Nada também disse Valter Moura às frequentes aparições em colunas sociais, em contraponto à escassez em páginas econômicas com intervenções que reproduzam o quadro municipal e regional. Por fim, Valter Moura calou-se também sobre o fracasso da mobilização que prometera ao prefeito Luiz Marinho, logo no início do mandato do petista em 2009, quando o Executivo encontrava dificuldades para sensibilizar um Legislativo de oposição majoritária e rebelde. Valter Moura declarou que levaria comerciantes às sessões do Legislativo para pressionar os vereadores. Tudo não passou de bravata. Luiz Marinho só resolveu o impasse com estratégia do próprio Paço Municipal.


Embora tenha recebido em caixa postal quatro perguntas a menos que Valter Moura, Milton Bigucci empatou o jogo da obscuridade com igual desistência de praticar democracia de informação. Quem imaginou que saberia o que dizer quando se correlacionou longevidade de mandato na Associação dos Construtores e atuação dos militares entre 1964 e 1985 no País provavelmente acredita em duendes.


Milton Bigucci calou-se também diante da constatação de que a entidade que preside anuncia dados falhos, imprecisos, inconsistentes, entre outros motivos porque não reúne gama razoavelmente respeitável de dados. As acusações de ex-integrantes da entidade de que não atua democraticamente, explicação para a esqualidez do quadro associativo, também não mereceu contraponto.


Nem pensar postura diferente às queixas de empreendedores de pequeno e médio porte que colocam de forma crítica a atuação de Milton Bigucci nos escaninhos públicos, sempre atuando em favor da empresa familiar que dirige, a MBigucci.


Provavelmente Milton Bigucci abominou abordagens ambientais. A Acigabc jamais manifestou-se criticamente sobre irregularidades apontadas no Residencial Barão de Mauá e, igualmente, jamais fez qualquer movimento à apuração das denúncias de anormalidades no lançamento, venda e ocupação do Residencial Ventura, no Bairro Jardim, em Santo André.

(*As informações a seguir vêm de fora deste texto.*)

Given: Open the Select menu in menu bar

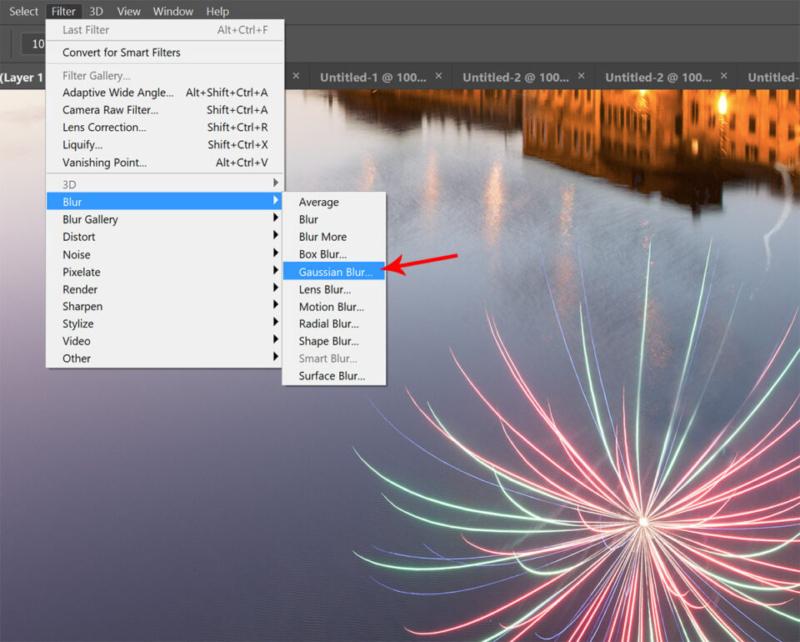Looking at the screenshot, I should pos(24,11).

Embora a Acigabc tenha reformulado o site logo após questionamentos de CapitalSocial, a proposta contida numa das perguntas segue ignorada: por que não coloca no endereço eletrônico da entidade todos os endereços de terrenos contaminados que constam do banco de dados da Cetesb? Mais: por que a entidade não dá o devido destaque a cuidados que os interessados em adquirir imóveis deveriam ter para não serem novas vítimas de empreendedores inescrupulosos?


Também foi perguntado a Milton Bigucci se a Acigabc já convidou algum representante da Cetesb para proferir palestra sobre questões ambientais. Milton Bigucci se omitiu ainda quanto às relações com o empresário Sérgio de Nadai, um dos responsáveis pelas irregularidades do Residencial Ventura.

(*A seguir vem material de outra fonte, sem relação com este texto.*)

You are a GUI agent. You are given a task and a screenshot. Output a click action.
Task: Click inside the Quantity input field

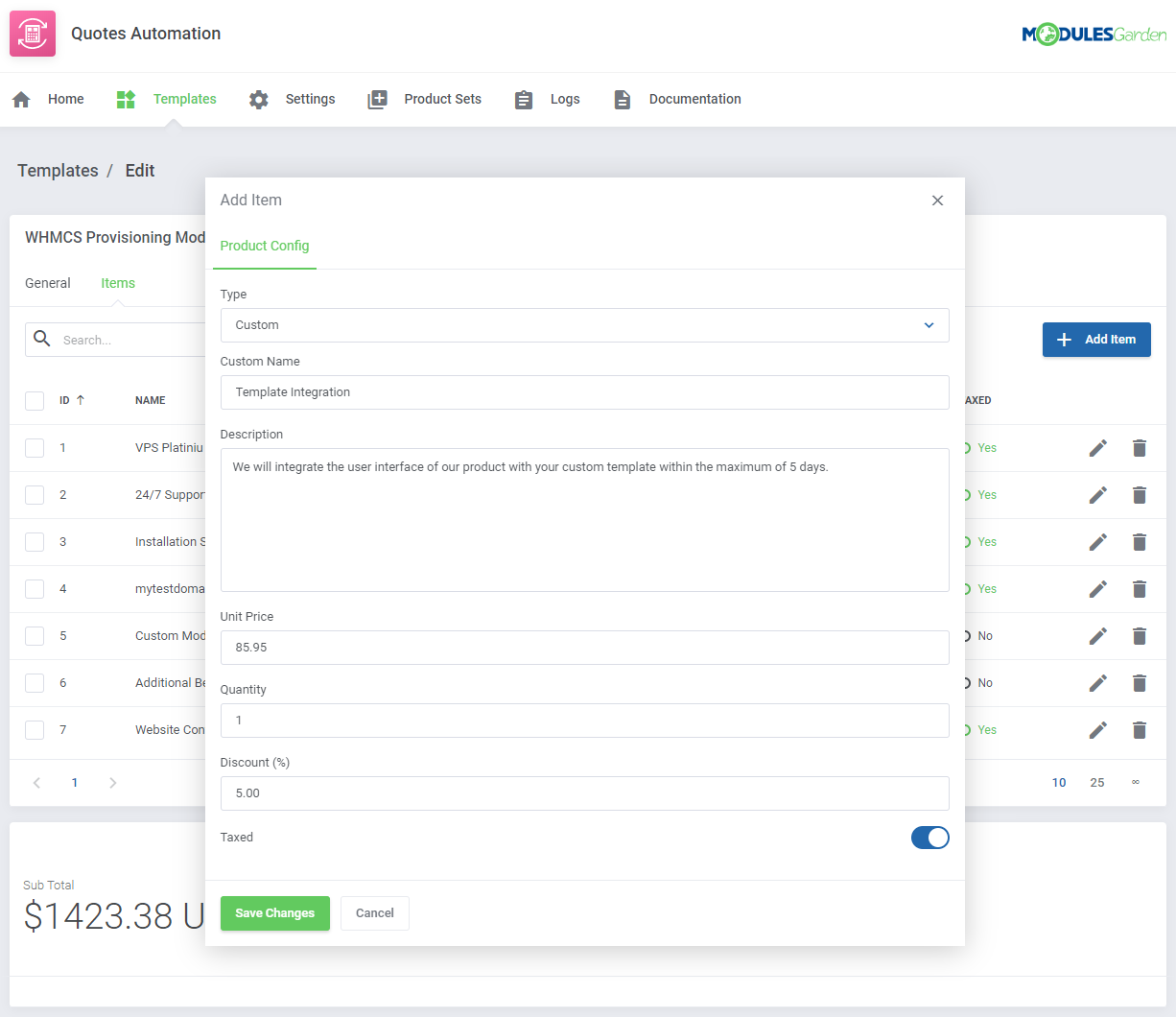click(x=585, y=720)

Outro ponto jogado a escanteio por Milton Bigucci vincula-se à possibilidade de discorrer a estudantes sobre ética no mercado imobiliário do Grande ABC, ou se limitaria a falar de sua empresa que, conforme anúncios publicitários, se preocuparia com o meio ambiente. Questionou-se também se a Acigabc teria dados do estoque de terra para ocupação industrial no Grande ABC.


Por fim, perguntou-se a Milton Bigucci se ele não estaria prestando desserviço ao Grande ABC quando, em entrevistas, presta informações incorretas. Como no caso em que anunciou que o PIB (Produto Interno Bruto) do Grande ABC cresceu 40% em três anos, induzindo interessados em comprar e investir em imóveis a graves erros de avaliação.


Milton Bigucci e Valter Moura não estão por acaso há duas décadas no comando de entidades sem peso efetivo no Grande ABC, embora potencialmente contem com massa crítica para importantes ações corporativas, sociais e econômicas.